SambaNova closed a $1 billion funding round this week that values the AI chip startup at $11 billion, according to CNBC. General Atlantic led the round, with Seligman Ventures, T. Rowe Price and Capital Group also participating. The money is going toward one specific bottleneck: building enough server racks to meet customer demand for inference hardware.
“Inference has broken everything open,” co-founder and CEO Rodrigo Liang told CNBC at the Raise AI summit in Paris, framing the company’s standalone status as an advantage for moving fast across sectors. “The capital allows us to really accelerate the deployments of the racks that customers really want,” he said.
The round follows more than $350 million SambaNova raised earlier this year from investors including Intel, with which it also announced a partnership. Going from a $350 million raise to a $1 billion round in the same year signals that demand, not just investor appetite, has accelerated.
SambaNova’s pitch rests on a distinction that matters to the chip market’s structure. Nvidia built its dominance on GPUs optimized for training, the compute-heavy process of building a model from scratch. SambaNova sells its latest chip, the SN50, as part of a server unit built for inference: running an already-trained model in production, quickly and at lower cost per query. As AI agents multiply and every one of them needs to call a model repeatedly, inference workloads are growing faster than training workloads at most enterprises. That is the wedge Nvidia’s challengers are aiming at, since inference is a market defined by cost and latency rather than raw training throughput, giving alternative architectures room to compete on economics rather than beating Nvidia’s training performance outright.
SambaNova is also selling into a segment Nvidia has been slower to prioritize: on-premise deployment. JPMorgan Chase said this week it will deploy SambaNova’s systems for on-prem inference across what the bank called its “demanding enterprise AI workloads.” Liang told CNBC that SambaNova will act as the bank’s inference provider, arguing that keeping models and data inside a company’s own firewall matters most for industries like banking where data sensitivity is high.

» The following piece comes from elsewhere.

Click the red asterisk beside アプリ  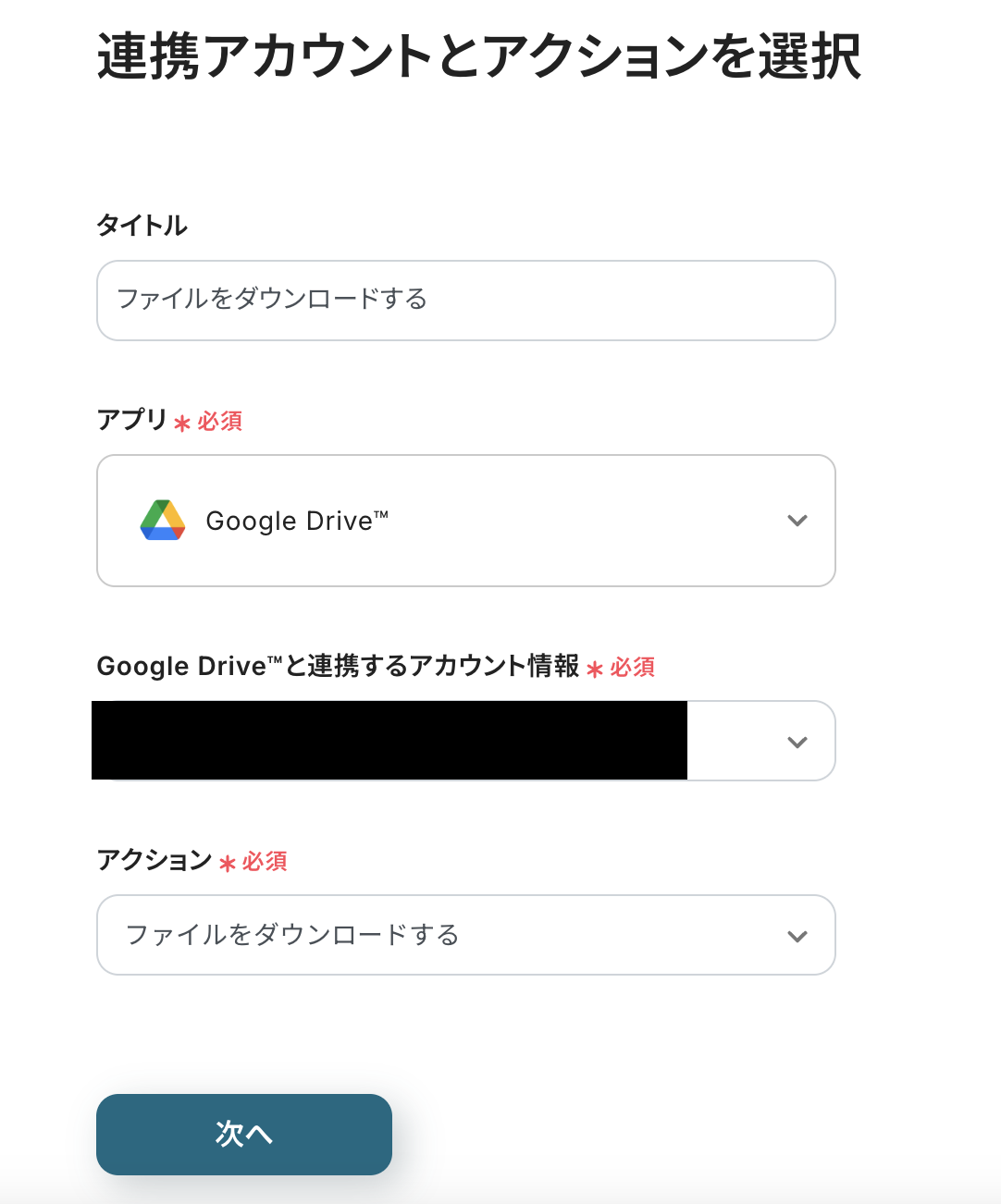[x=182, y=424]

Public markets have already priced in enthusiasm for the chip sector broadly. The PHLX semiconductor index is up roughly 80% this year, and private funding is following the same trend. Rebellions, a South Korean chip startup, is preparing an IPO on the Kospi exchange for the first or second quarter of 2027, CEO Sunghyun Park told CNBC. Nvidia itself struck a licensing deal with inference chip startup Groq last year, an acknowledgment that inference-specific architectures are not going away.

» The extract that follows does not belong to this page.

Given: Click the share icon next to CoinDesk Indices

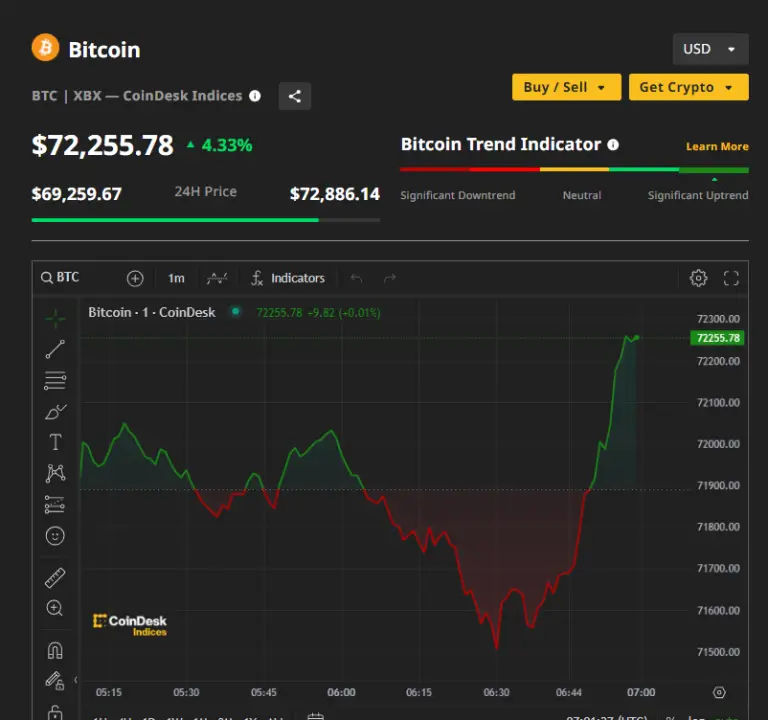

Liang said SambaNova is strongly considering an IPO in 2027, most likely in the United States. Pairing that timeline with Rebellions’ points to 2027 becoming the year inference-chip challengers test whether public investors will value them independently of Nvidia’s multiple. For enterprise buyers evaluating inference infrastructure now, SambaNova’s JPMorgan deal is the reference case to watch: if on-premise inference performance holds up at bank scale, it becomes the strongest argument for choosing a non-Nvidia stack for production AI workloads in 2027 budget cycles.
Reporting based on CNBC (Arjun Kharpal), published July 8, 2026.